The dogs even love it when they come to visit!

One of the phrases that seems to be ubiquitous when starting a sentence aimed at a duo aged two and three years old is, “No! Don’t (INSERT WHAT YOU DON’T WANT HERE)…

No. Don’t touch that.

No. Don’t put that in your mouth.

No. Don’t put that in your ear, nose, hair, etc.

If you’ve raised toddlers, no matter how long ago it was, you understand the situation.

Going to the negative commandment seems like the most common form we humans take. It certainly is the quickest route to correction of something that we want to avoid as a consequence including spills of both human and beverage variety!

While I’m not here to disabuse anyone of the thought that this shouldn’t be the way with toddlers – primarily because I doubt I can change – I do suggest that we take a hard look at how we all try to influence adults that either work for or with us.

If you’re like me, at one time you worked at a company that held true to the “command and control” mantra of running a business. Much of the education and “correction” was based on “No. Don’t…”

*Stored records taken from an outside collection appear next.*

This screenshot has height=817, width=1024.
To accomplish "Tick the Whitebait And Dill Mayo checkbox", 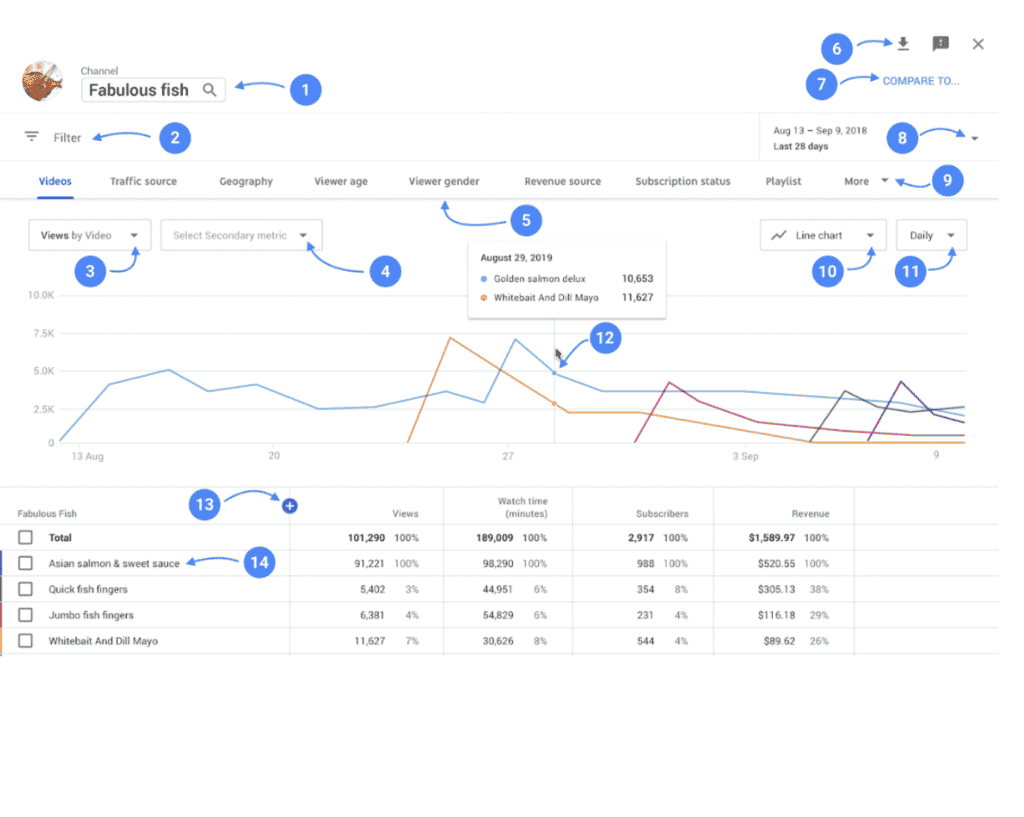I will [25, 641].
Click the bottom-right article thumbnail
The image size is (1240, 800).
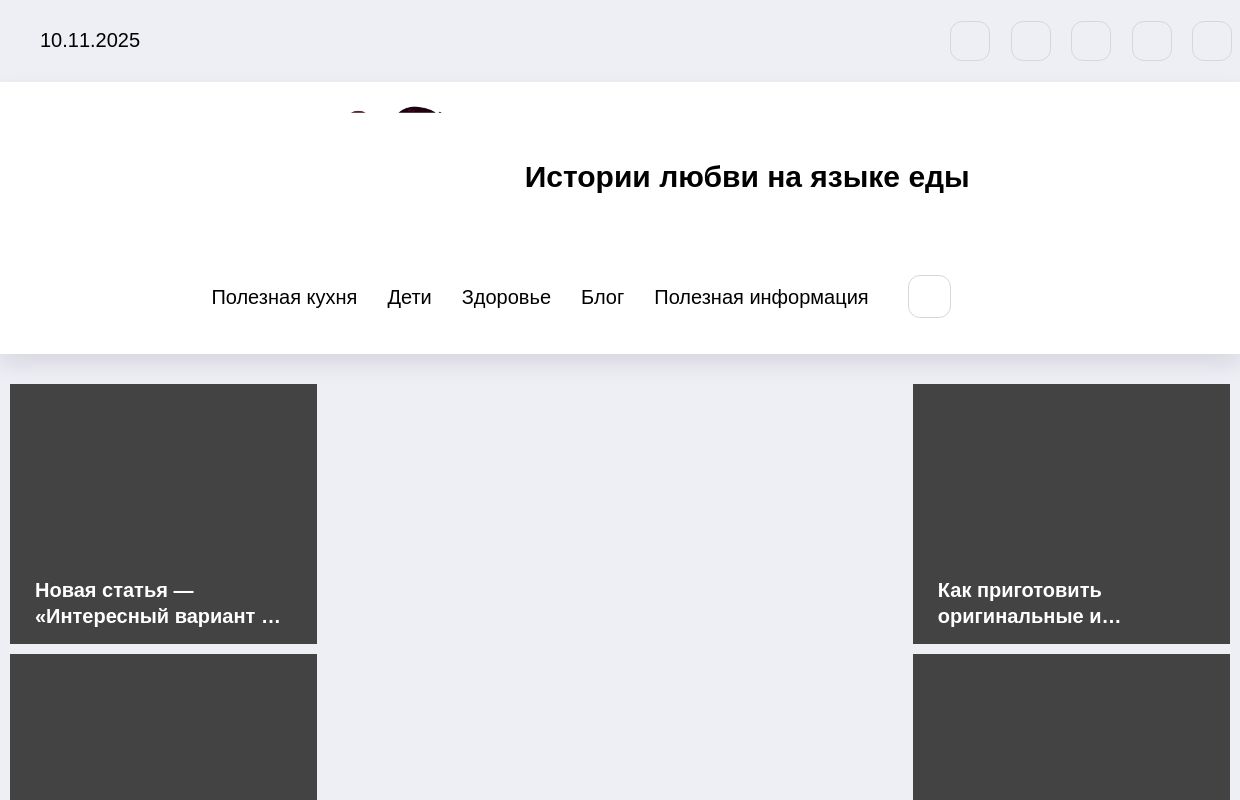(1071, 727)
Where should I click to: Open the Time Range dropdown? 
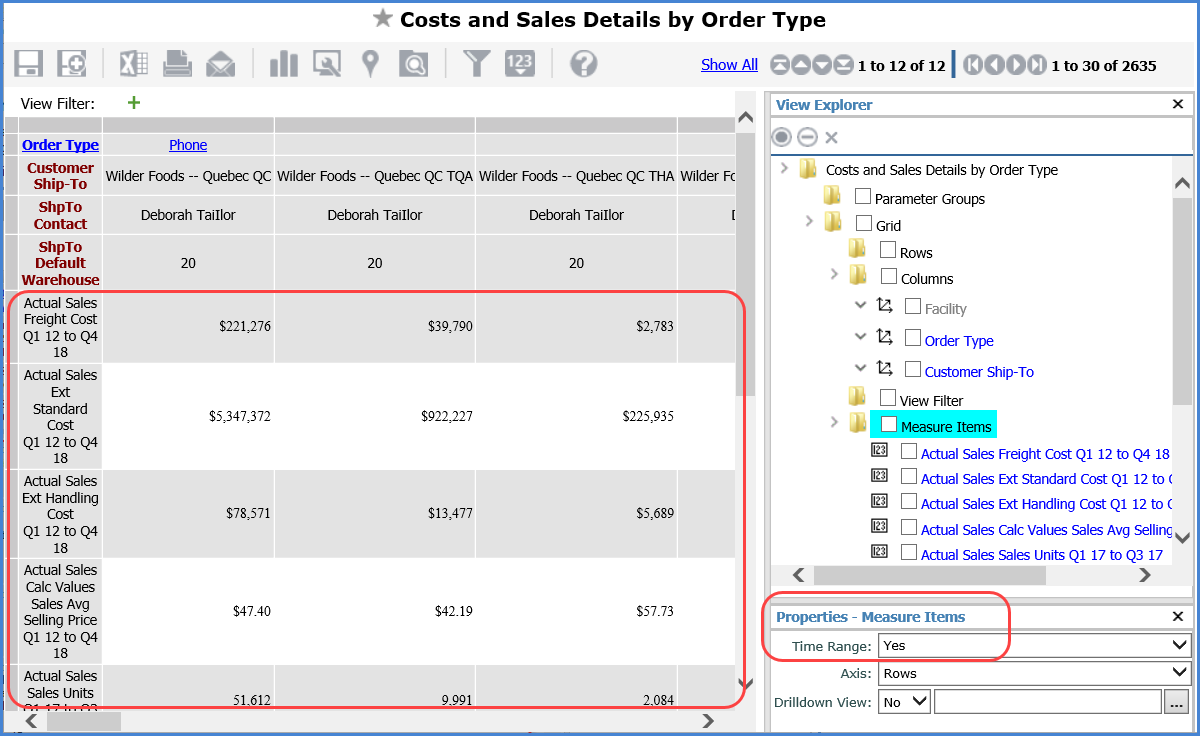[x=1034, y=646]
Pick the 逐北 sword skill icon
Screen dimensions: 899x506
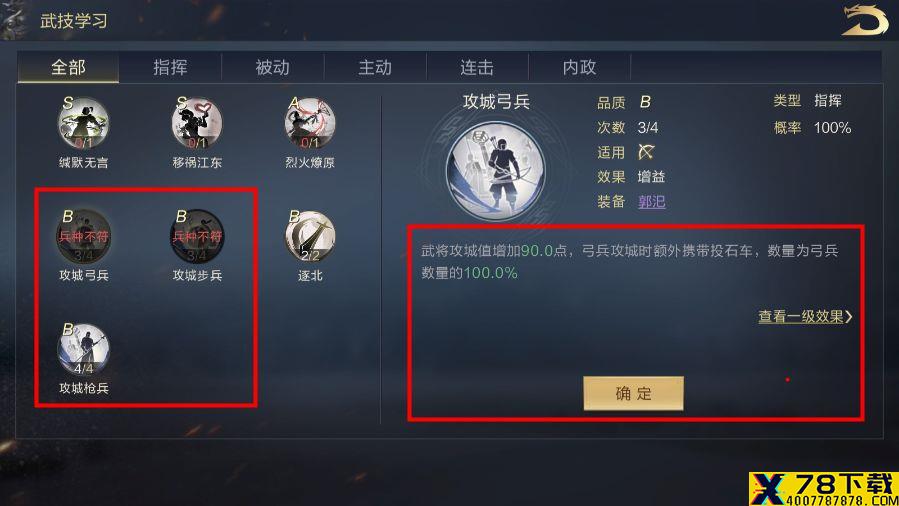pyautogui.click(x=310, y=236)

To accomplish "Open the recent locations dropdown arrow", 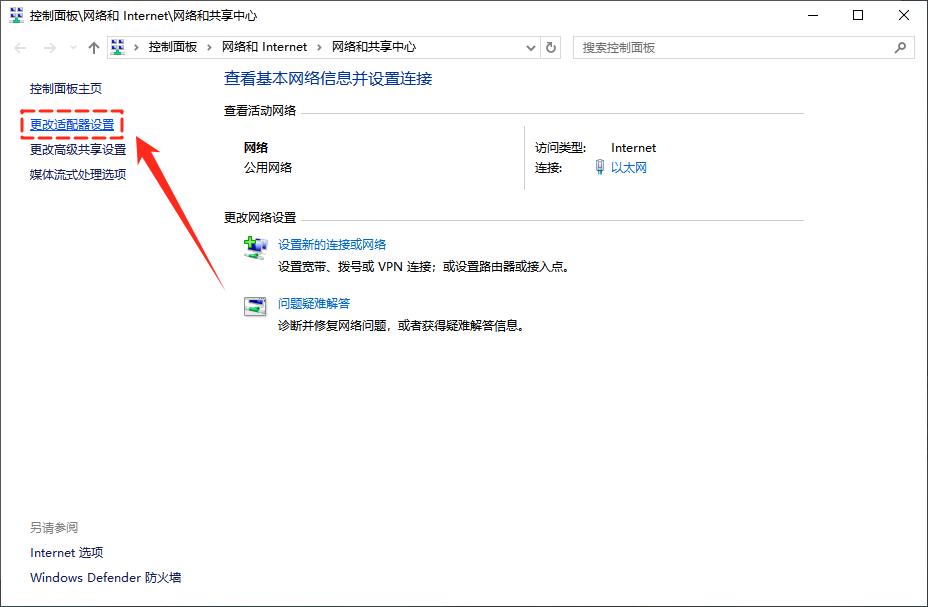I will [72, 48].
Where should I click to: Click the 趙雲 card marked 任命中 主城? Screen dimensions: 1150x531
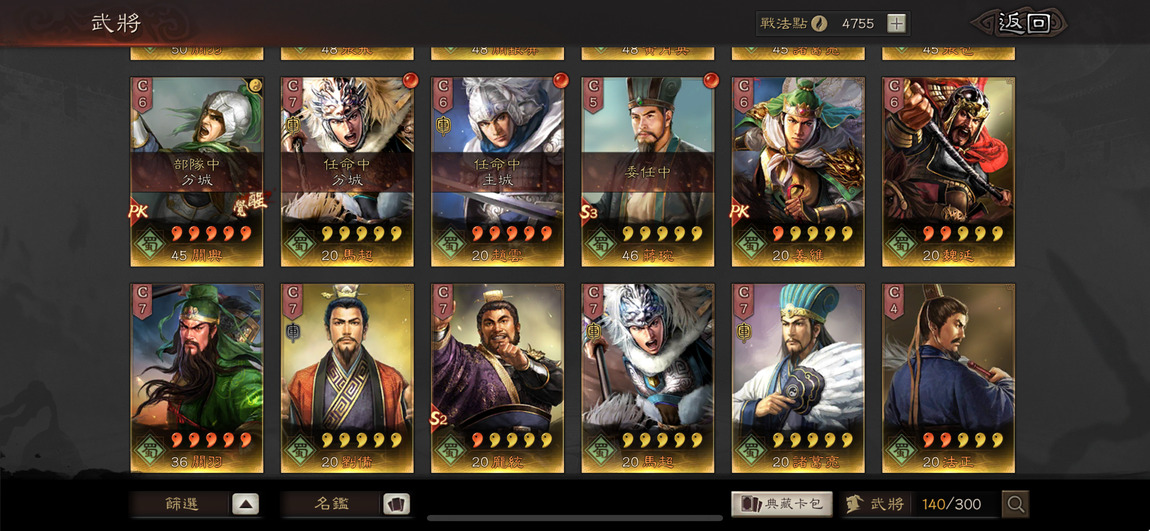pyautogui.click(x=497, y=172)
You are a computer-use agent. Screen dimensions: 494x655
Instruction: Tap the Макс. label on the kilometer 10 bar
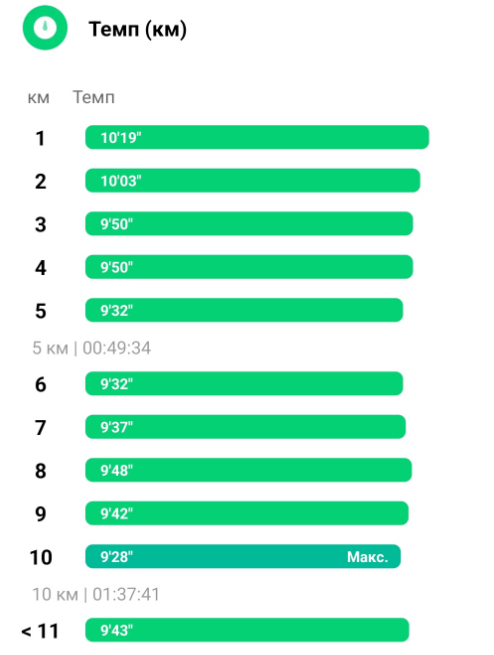click(x=367, y=557)
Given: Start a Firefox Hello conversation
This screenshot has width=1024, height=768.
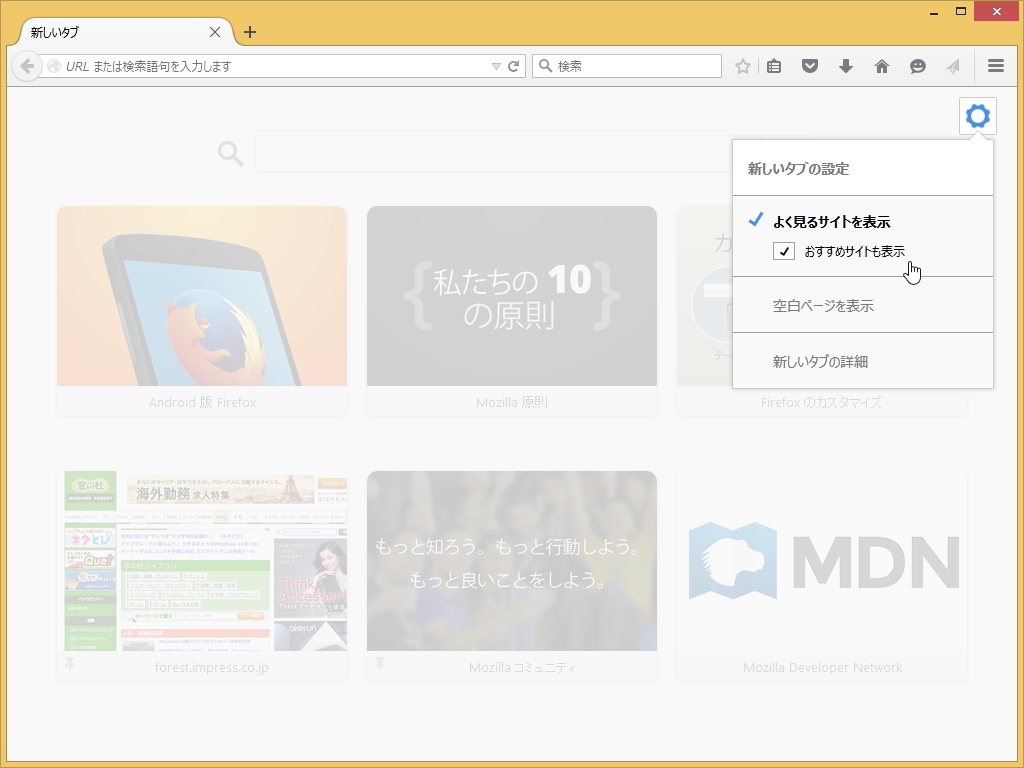Looking at the screenshot, I should point(917,66).
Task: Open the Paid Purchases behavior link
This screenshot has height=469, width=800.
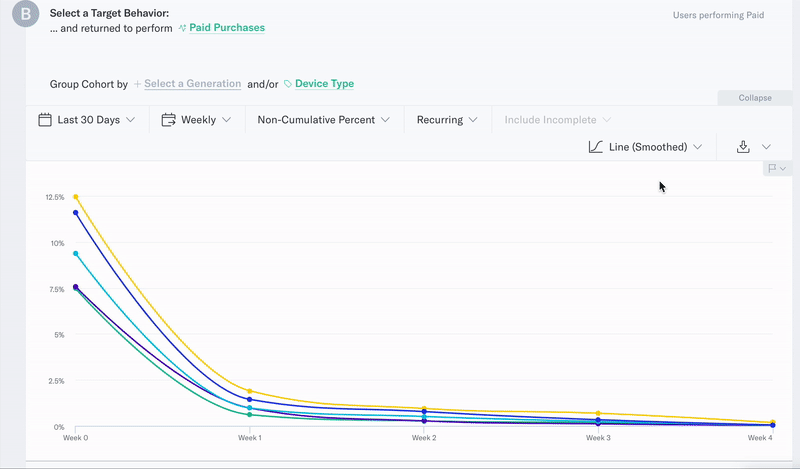Action: tap(227, 28)
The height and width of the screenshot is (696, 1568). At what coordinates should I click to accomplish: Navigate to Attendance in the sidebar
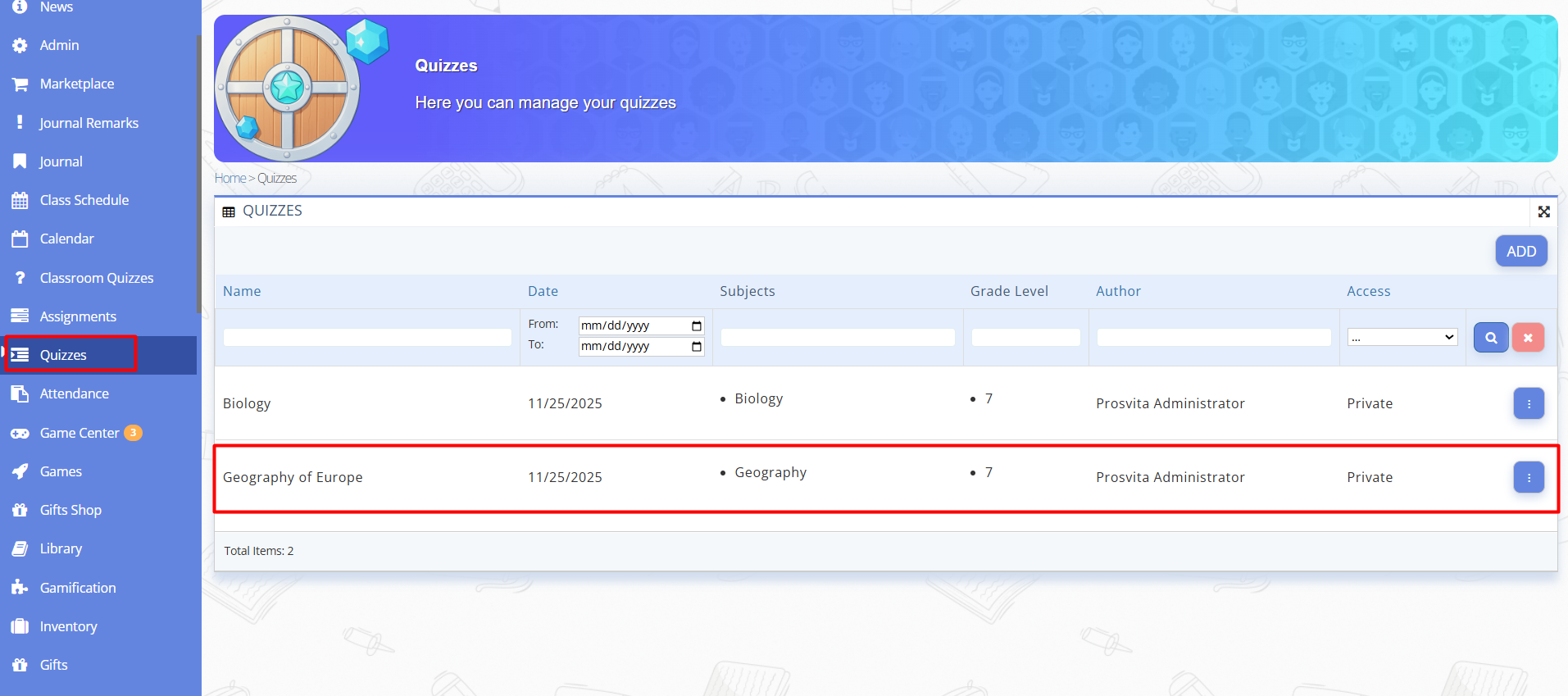point(74,393)
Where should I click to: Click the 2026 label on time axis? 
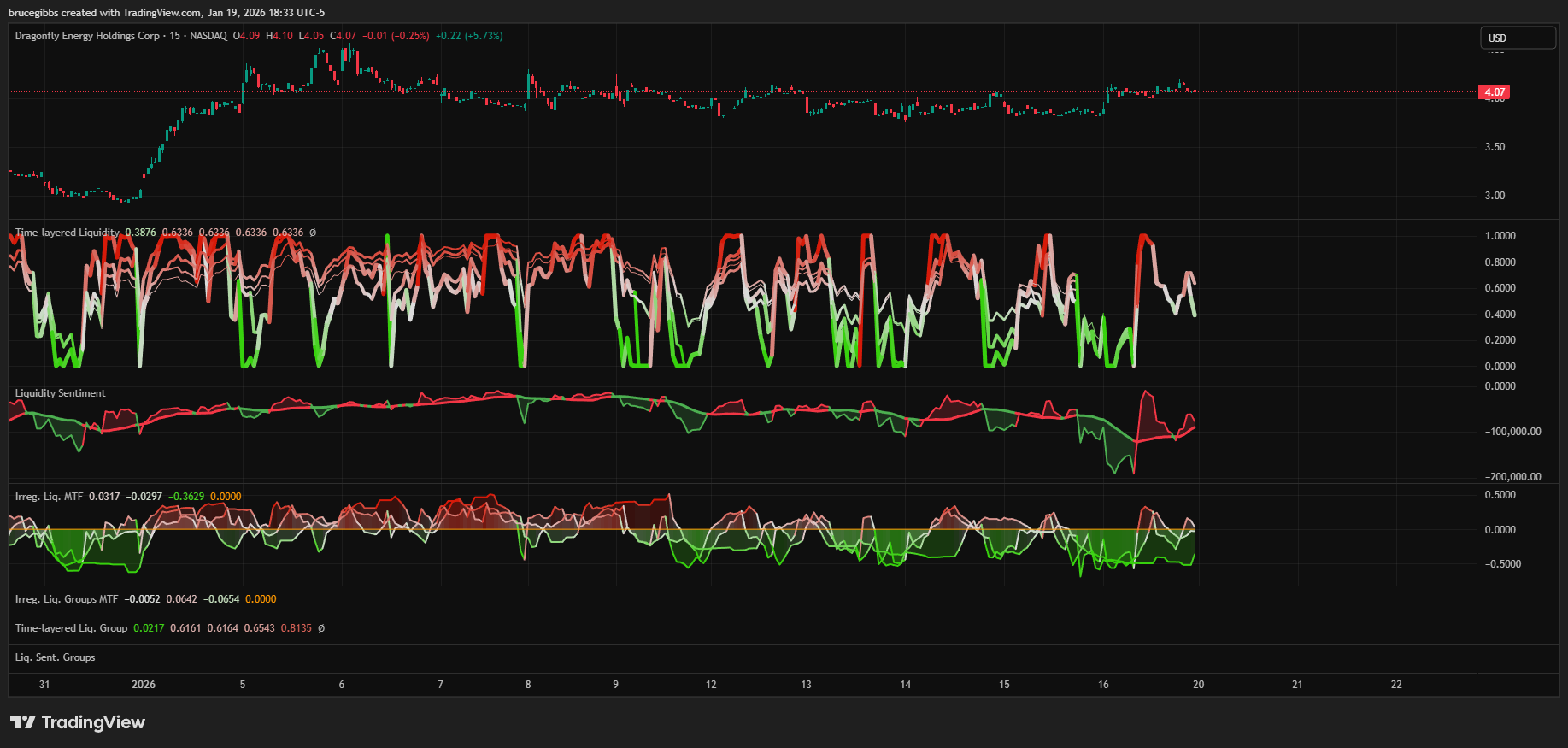tap(144, 685)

The problem is that adults aren’t toddlers and need to be educated and corrected in a manner that will be a win-win for both the leader and the employee.

Employees need to know what to do and why it’s important.

If I am playing golf and my sole thought is “Don’t hit it in the water whatever you do,” then I guarantee you I’ve already pre-ordained a wet ball or at least a terrible shot. However, if I focus on the target in the middle of the fairway and tell myself to hit the target in order to set up the next shot, then I’m more likely to accomplish the objective.

Instead of “No. Don’t.” focus on “This is what success looks like. Do This.” People want to know what good looks like, how success should feel, and what a positive outcome is.

Additionally, they should also know why it’s important. There need not be any secrets on what the objective is. Gone should be the days of “do it because I said so.” If you want to improve performance and have happier employees, then explain what the accomplishments mean to the company and to them.

When they know what to do and why it’s important, adults tend to be very good at being productive, safe, and happy.

Part of a strong business continuity plan means being productive, safe, and happy. So start using positive influence and vision to educate and correct in order to become more resilient and profitable!

Now if that would only work with peanut butter and jelly in their hair…

Quote of the Week:

“It isn’t where you come from, it’s where you’re going that counts.”